Can a robot come up with a joke? This sounds challenging, for jokes in their essence are paradoxes, they step outside the rules of logic – but such rules are key for an algorithm to function. On the other hand, jokes also have their laws and structure, which can be grasped by a neural network.
In order to prove this hypothesis, ITMO experts created a website where GPT-3, the most advanced text-generating algorithm in the world, tells all sorts of jokes based on the classic trope “X walks into a bar and orders…” The trope has a clear structure and thousands of variations, which is ideal for a neural network.
Users can set three parameters: who walks in, how they do it, and what they order. In total, there are over 300 combinations. After the parameters are set, the network will tell the whole story based on the selected combo.
“In contrast to other networks that usually solve a particular task, GPT-3 is much more versatile because it can be quickly retrained on another set of examples. It is already trained on almost everything there is on the internet, in every language,” says Alexander Farseev, a professor at ITMO’s Machine Learning Lab. “We can say that it has memorized everything it was trained on, so the phrases it generates are essentially pieces of sentences that someone has once used in a certain context. Its database also features jokes people tell online.”
The team admits that the jokes created by GPT-3 are not always perfect. After all, it is still a rather novel task for machine learning. However, the most important aim of the experiment was to demonstrate the actual capacities of contemporary neural networks.

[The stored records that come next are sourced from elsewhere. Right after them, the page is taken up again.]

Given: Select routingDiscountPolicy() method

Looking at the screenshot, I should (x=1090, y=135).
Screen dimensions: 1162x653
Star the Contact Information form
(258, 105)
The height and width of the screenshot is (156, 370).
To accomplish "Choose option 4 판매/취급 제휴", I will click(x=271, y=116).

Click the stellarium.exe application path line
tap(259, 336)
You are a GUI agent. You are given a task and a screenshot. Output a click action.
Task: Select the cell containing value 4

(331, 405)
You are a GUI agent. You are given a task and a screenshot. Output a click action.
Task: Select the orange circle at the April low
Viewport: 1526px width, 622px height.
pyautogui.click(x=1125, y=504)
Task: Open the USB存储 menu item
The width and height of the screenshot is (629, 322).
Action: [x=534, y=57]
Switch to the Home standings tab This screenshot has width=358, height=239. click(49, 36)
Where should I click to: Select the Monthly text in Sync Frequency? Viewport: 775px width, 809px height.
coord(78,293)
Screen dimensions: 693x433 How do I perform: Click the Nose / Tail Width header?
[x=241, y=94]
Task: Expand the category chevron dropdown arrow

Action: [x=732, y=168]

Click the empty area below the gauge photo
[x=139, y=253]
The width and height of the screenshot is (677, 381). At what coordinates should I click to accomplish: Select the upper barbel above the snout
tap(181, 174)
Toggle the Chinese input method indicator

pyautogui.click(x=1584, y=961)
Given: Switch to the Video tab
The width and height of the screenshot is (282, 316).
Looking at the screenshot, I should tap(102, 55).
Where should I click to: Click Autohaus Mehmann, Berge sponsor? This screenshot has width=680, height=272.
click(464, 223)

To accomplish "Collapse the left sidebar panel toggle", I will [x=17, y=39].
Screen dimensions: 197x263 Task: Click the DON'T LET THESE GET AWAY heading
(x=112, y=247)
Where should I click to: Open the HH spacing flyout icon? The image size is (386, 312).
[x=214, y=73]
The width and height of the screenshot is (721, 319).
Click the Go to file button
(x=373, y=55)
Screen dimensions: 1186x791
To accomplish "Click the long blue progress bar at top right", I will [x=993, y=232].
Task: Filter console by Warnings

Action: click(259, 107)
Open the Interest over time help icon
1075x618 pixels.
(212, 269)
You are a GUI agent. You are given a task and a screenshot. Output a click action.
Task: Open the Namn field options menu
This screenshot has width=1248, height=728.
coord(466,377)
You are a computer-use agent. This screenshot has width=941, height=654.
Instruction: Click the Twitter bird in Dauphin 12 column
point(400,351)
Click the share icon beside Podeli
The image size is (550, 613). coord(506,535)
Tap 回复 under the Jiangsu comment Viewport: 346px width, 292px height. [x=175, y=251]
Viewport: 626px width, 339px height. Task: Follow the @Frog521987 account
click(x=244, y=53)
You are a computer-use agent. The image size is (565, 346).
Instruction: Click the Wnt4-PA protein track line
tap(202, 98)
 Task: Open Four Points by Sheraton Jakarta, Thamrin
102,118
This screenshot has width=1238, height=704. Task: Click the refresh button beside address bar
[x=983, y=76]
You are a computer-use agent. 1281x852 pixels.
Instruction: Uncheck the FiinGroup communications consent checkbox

“This amusing experiment was meant to showcase the real capabilities of GPT-3, so we intentionally left the text generated by the algorithm unedited. This is raw data – no human intervention. Yes, these jokes will hardly make a stand-up tour, but they will definitely give Siri or Yandex’s Alisa a good laugh,” adds Alexander Gostev, deputy head of ITMO’s Event Management Office.
We’ll note that earlier ITMO researchers together with their collaborators from Sweden, Italy, and France created a model that introduces subjectivity into the process of analysing texts.
ITMO University received access to GPT-3 in early February 2021, when SoMin.ai, a project created by Alexander Farseev, became an official partner of the OpenAI company founded by Elon Musk. Only a limited number of companies and universities around the world have access to GPT-3.